Tuesday 27th Sep 2016 - Logistics Manager

Cracking deal for DHL

DHL has secured a sale and leaseback on a property it bought only weeks prior netting a rumoured £7 million plus profit.

The company acquired Miller Birch and Standard Life’s Langley255 warehouse, totalling 255,000 sq ft at @ccess 26, Langley Mill, Derbyshire, a 30-acre industrial and distribution development near Junction 26 of the M1 motorway, for it is thought around £40 – 45 per sq ft freehold earlier this summer.

The company then secured a sale and leaseback on the building in August with Tritax Big Box REIT for £17.53 million on the back of a ten year lease at a passing rent of £4.75 per sq ft or £1.214 million a year subject to five yearly open market rent reviews. The next rent review will be in August 2019. DHL has committed to significant further capital expenditure to fit the unit out to fulfil a new national distribution contract.

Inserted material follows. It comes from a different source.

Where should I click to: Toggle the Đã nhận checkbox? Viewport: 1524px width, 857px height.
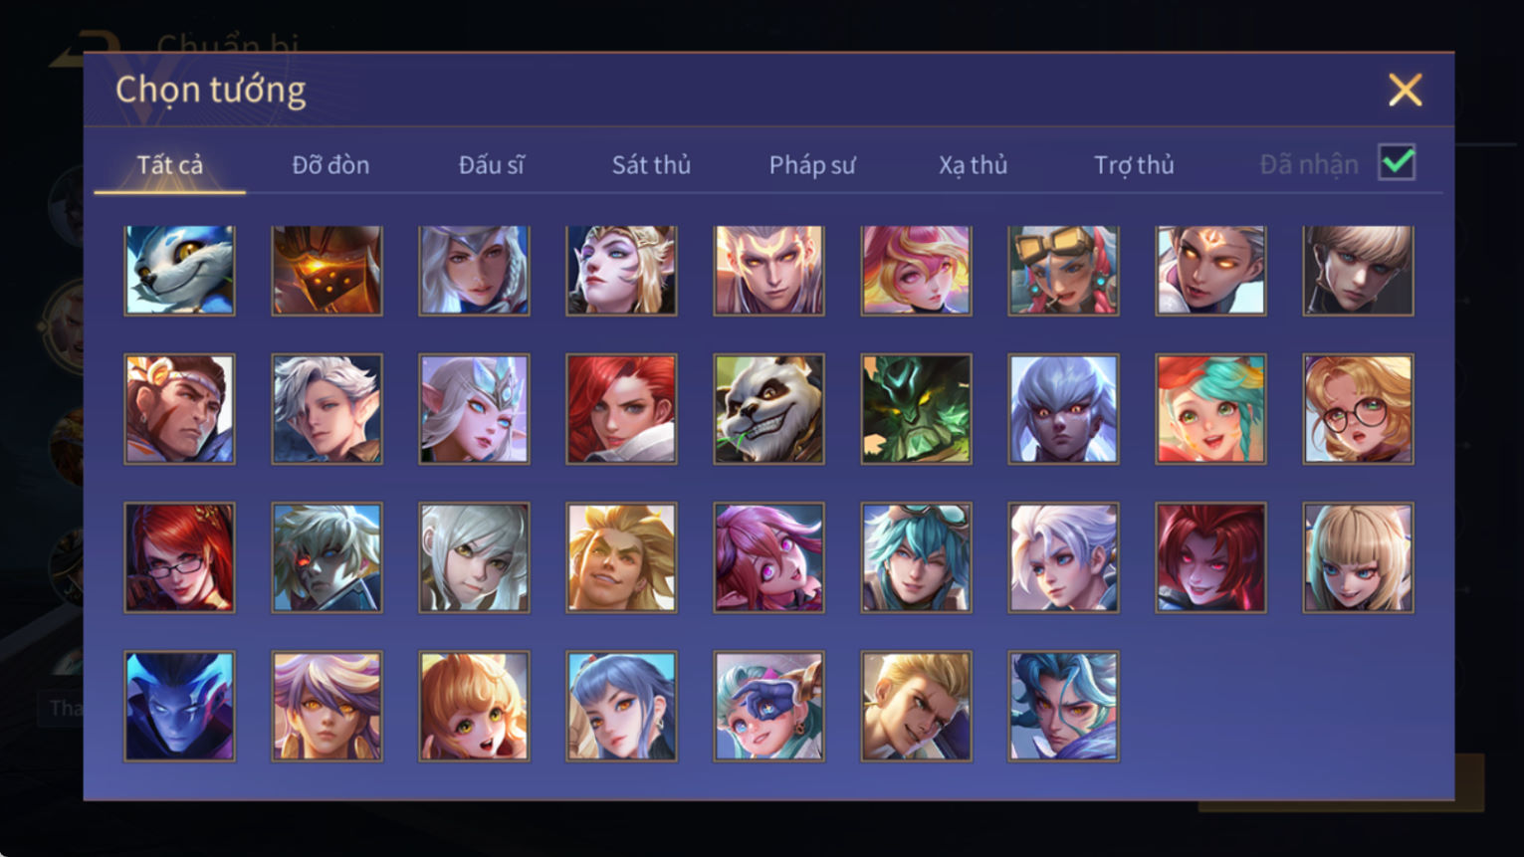pos(1397,162)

Colin Godfrey, Partner of Tritax, said: “We are pleased with our acquisition of the DHL Supply Chain warehouse in Nottingham, which provides not only tenant but also geographic diversification to our current portfolio in a core distribution location. Given its strategic location coupled with increasingly strong demand, this high quality logistics facility is well placed to benefit from a constrained supply in this sub sector.”

The warehouse boasts 12m eaves, 20 dock and four level access doors, fitted offices with comfort cooling and raised floors, as well as 68 lorry parking bays and 163 car parking spaces. The building had been on the market since it was completed in 2007. North Rae Sanders, CBRE and Innes England advised Miller Birch & Standard Life on the sale of the property to DHL while CBRE acted for DHL on the sale and leaseback to Tritax. SG Commercial represented Tritax.